2.4. Surface biotinylation assay

The surface biotinylation assay was performed with Pierce Cell Surface Biotinylation and Isolation Kit (Thermofisher Scientific, A44390) with minor modification. In brief, 1.5 μg of WT, 27A, and 27B plasmids were transfected into 1.5 million HEK293FT cells cultured on 6-well plates. 48 hours post-transfection, the cells were labelled with EZ-Link Sulfo-NHS-SS-Biotin and subsequently lysed with 300 μL NP40 buffer containing 150 mM sodium chloride 1.0% Triton X-100 and 50 mM Tris, pH 8.0 supplemented with Mini, EDTA-free Protease Inhibitor Cocktail (Roche). 30 μL of the clarified lysate was saved as total lysate whereas the remaining lysate was treated to 100 μL of NeutrAvidin Agarose beads to enrich for biotin-labelled surface fraction.
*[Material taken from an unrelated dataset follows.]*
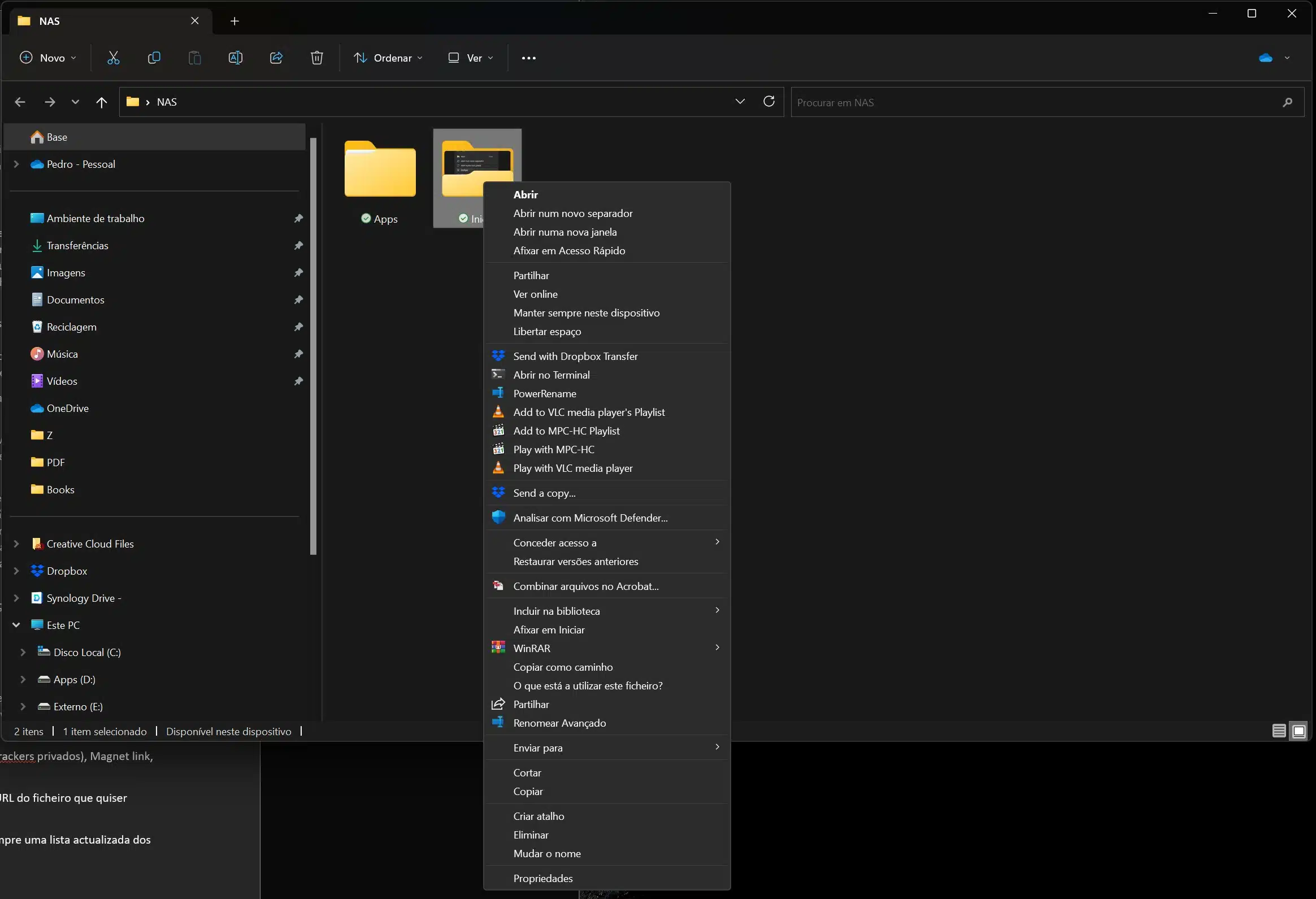Open the Ordenar sort dropdown

click(x=388, y=58)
The beads were subsequently washed 4 times with 1 mL NP40 buffer and denatured at 95°C with 90 μL of NP40 buffer supplemented with 6x loading buffer before SDS-PAGE and Western blot. Transferrin receptor (TFR) was used a loading control for surface protein detected with TFR antibody (Thermofisher Scientific, 136800) at 1:1000 dilution.